After the initial workshops, armed with a clearer sense of their offering and intentions, we also supported the KDL team in testing their assumptions of their users through a series of surveys, interviews and questionnaires.



Using all the information we collected in the discovery phase, we defined:

  • The core personas
  • How we wanted to make them feel and what they wanted to do
  • User journeys for each persona
  • A content map
  • What each piece of content needed to consist of in order to meet the needs of each persona
  • The most important aspects of the brand positioning
Reference documents were produced at each stage to ensure everyone was on the same page and agreed the best ways to proceed.
A page from the content plan
A page from the Brand Positioning document


Once the positioning and core user needs were established, we designed the overall look and feel for KDL’s new brand. Having clearly understood the audience we were speaking to and KDL’s business objectives, we were able to create an identity that positioned them as approachable, yet knowledgable in a variety of digital disciplines.
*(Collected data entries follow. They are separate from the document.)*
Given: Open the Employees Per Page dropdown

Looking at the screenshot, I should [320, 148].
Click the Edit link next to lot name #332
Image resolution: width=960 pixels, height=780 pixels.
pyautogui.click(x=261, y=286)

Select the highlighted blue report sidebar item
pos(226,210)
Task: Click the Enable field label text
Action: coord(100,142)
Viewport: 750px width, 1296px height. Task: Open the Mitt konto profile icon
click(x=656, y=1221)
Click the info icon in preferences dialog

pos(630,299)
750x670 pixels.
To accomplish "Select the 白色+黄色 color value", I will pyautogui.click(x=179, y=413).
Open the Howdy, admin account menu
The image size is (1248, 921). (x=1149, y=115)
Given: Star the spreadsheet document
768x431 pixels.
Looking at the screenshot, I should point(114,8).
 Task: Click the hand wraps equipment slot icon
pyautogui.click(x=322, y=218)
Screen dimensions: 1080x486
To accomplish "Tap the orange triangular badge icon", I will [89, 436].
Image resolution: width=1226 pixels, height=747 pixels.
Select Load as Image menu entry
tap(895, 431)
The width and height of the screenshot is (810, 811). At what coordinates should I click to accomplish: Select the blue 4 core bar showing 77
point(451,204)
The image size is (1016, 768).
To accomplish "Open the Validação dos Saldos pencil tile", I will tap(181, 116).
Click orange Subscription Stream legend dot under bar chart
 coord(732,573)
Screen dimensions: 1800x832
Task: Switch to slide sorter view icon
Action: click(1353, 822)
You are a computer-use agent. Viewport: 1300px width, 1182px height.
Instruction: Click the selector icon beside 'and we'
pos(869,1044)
In order to do this, we developed a clear and concise brand proposition: KDL enables research to be seen in new ways.

With our knowledge of the King’s parent brand, we were also able to ensure that they maintained a look and feel consistent with the organisation’s goals and objectives.

The KDL brand consists of a series of repeating geometric shapes which can be used to create layers of meaning.

As a central brand team we were extremely pleased that William Joseph were able to give KDL the unique identity that it needed, whilst using the core elements of the master brand to ensure understanding of its position within King’s.

Christine Ayre, Head of Brand Design, King’s College London


Finally, we worked directly with the UX and development team at KDL to collaboratively build and test their digital presence. We used the Discovery and Delivery outputs to prioritise the templates which needed to be designed first. We also developed and delivered the designs using an atomic method, which meant that KDL could use them moving forward, in ways which hadn’t yet been identified. 

‘Atoms’ designed for use across the website
‘Molecules’ developed by combining atom styles to create reusable page elements
Bringing molecules together in sample pages from the KDL website design specification

William Joseph really led us through this process from start to finish. The creativity of their thinking has given us a brand that we’re truly proud of. Their collaborative approach throughout the project was a key driver of the success of the brand and digital presence.